Let $x = (x_1, x_2, \dots) \in \{0,1\}^{\mathbb{N}}$. Show that the sets $$B_n(x)=\{(y_1, y_2, \dots) \mid y_i = x_i \text{ for all } i =1,2,\dots,n\}$$ form a neighborhood base at $x$.
Let $O$ be a neighborhood of $X$, then $O$ contains a basic open set $U = \prod_{n \in \Bbb N} U_n$ such that $x \in U \subset O$.
Now for $U$ we have that $U_n = \{0,1\}$ except for finitely many indices say $\{n_1, n_2, \dots, n_k\}$.
I'm wondering how I should use these indices for $B_n(x)$. If I let $m = \min\{n_1, n_2, \dots, n_k\}$, then do I have $B_m(x) \subset U \subset O$?

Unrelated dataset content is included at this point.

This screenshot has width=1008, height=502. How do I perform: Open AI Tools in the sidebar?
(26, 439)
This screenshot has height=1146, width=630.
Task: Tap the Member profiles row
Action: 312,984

Alternative way for this would be to express $$U = \{f : \Bbb N \to \{0,1\} | f(n_1) \in U_{n_1}, \dots, f_{n_k} \in U_{n_k} \}$$ and $B_n(x) = \{f \in \Bbb N \to \{0,1\} \mid f(x_1) \in\{y_1\}, \dots ,f(x_n) \in \{y_n\} \}$ but it isn't that helpful.
Using your notation,what you want to show is that for every generic neighbourhood $O$ of your point $x=(x_1,x_2...)$, there is a $B_n()$ contained in it. Let $U=\prod_{n\in{\Bbb N}}U_n$ the open set contained in O by definition of neighborhood. Since $x\in U$, calling F= {$n_1,...,n_k$}, $U_j=x_j$ $\forall j\in F$. So lets take $M=max{F}$ then $x\in B_M(x)$ and $B_M(x)\subset U \subset O$ .